---------- Data to process ----------

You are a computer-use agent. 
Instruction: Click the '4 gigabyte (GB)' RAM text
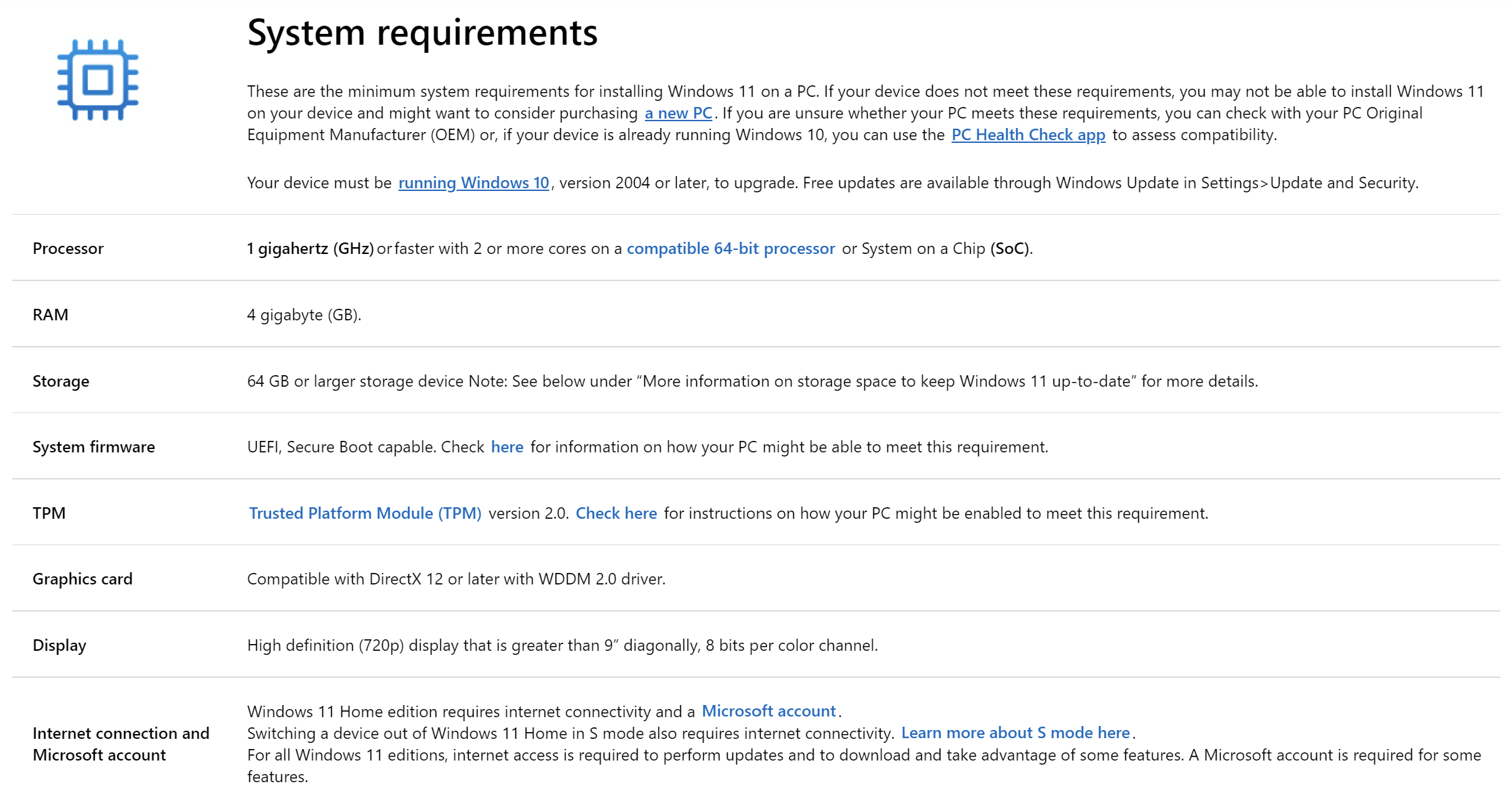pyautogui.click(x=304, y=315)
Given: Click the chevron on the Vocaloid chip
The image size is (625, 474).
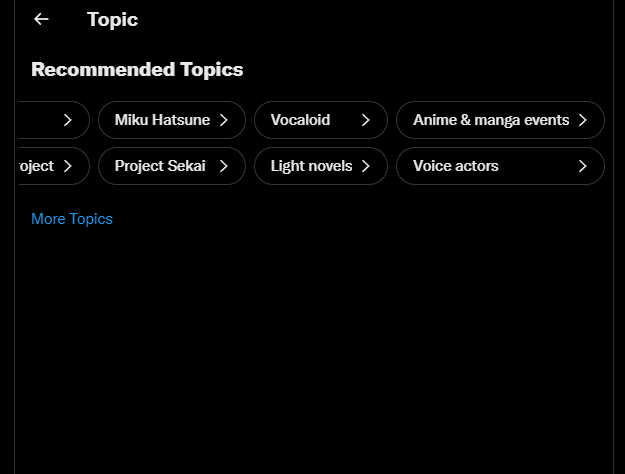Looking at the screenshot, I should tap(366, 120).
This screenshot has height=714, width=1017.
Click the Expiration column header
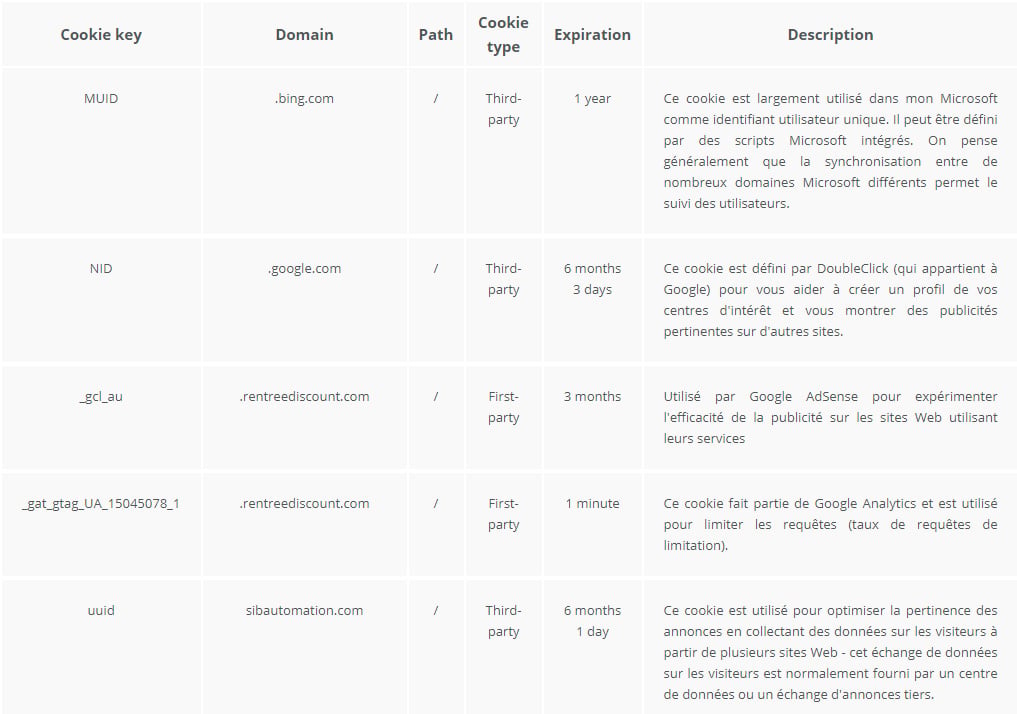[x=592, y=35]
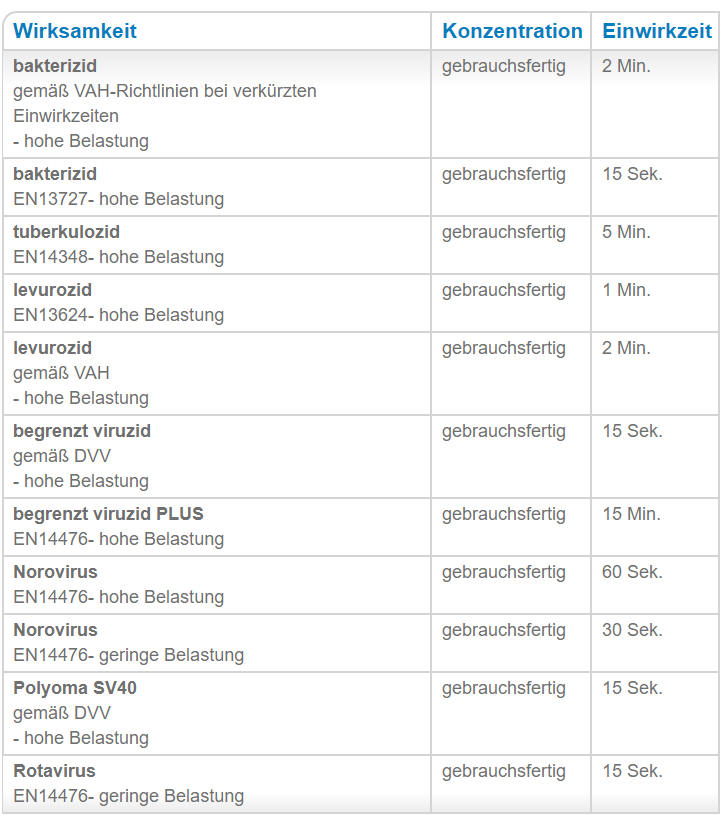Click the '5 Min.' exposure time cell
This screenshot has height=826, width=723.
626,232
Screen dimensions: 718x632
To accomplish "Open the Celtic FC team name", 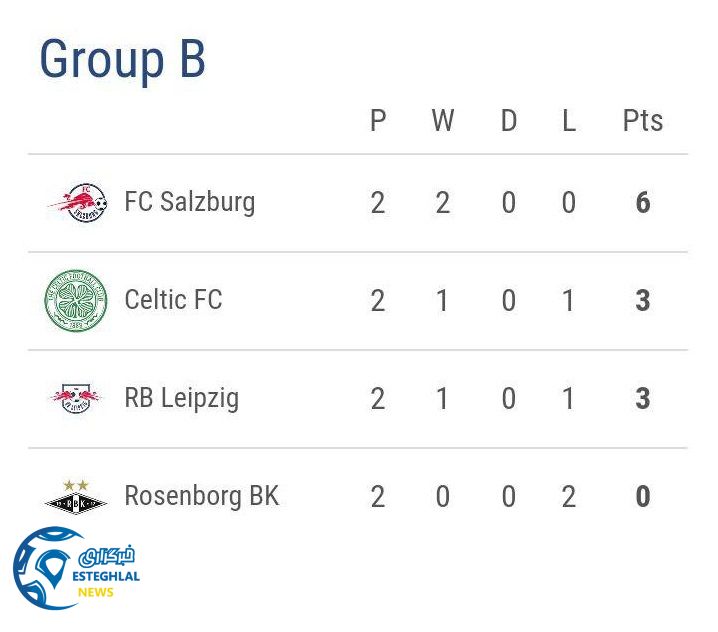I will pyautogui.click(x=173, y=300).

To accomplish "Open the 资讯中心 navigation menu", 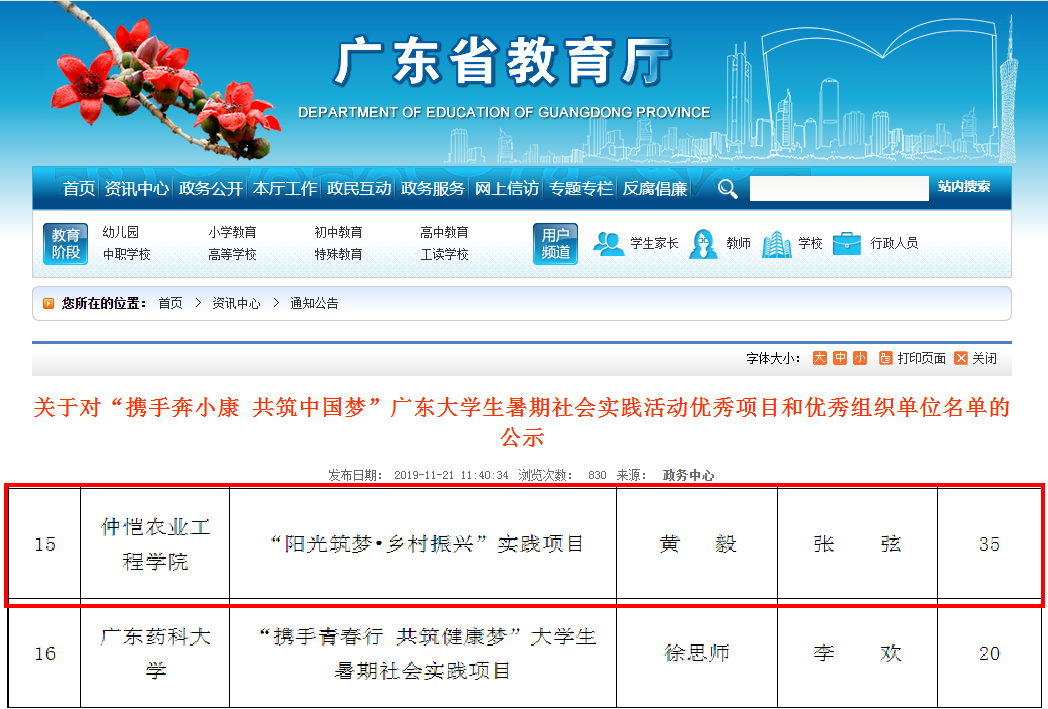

----------

* **What the task asks**: Each line above starting at the one holding "Given: Click the chevron on the Vocaloid chip" and ending at the one holding "This screenshot has height=714, width=1017." should be set down exactly as it stands, both ends included, with no pictures.

* **Solution to this task**:
Given: Click the chevron on the Vocaloid chip
The image size is (625, 474).
Looking at the screenshot, I should tap(366, 120).
This screenshot has height=714, width=1017.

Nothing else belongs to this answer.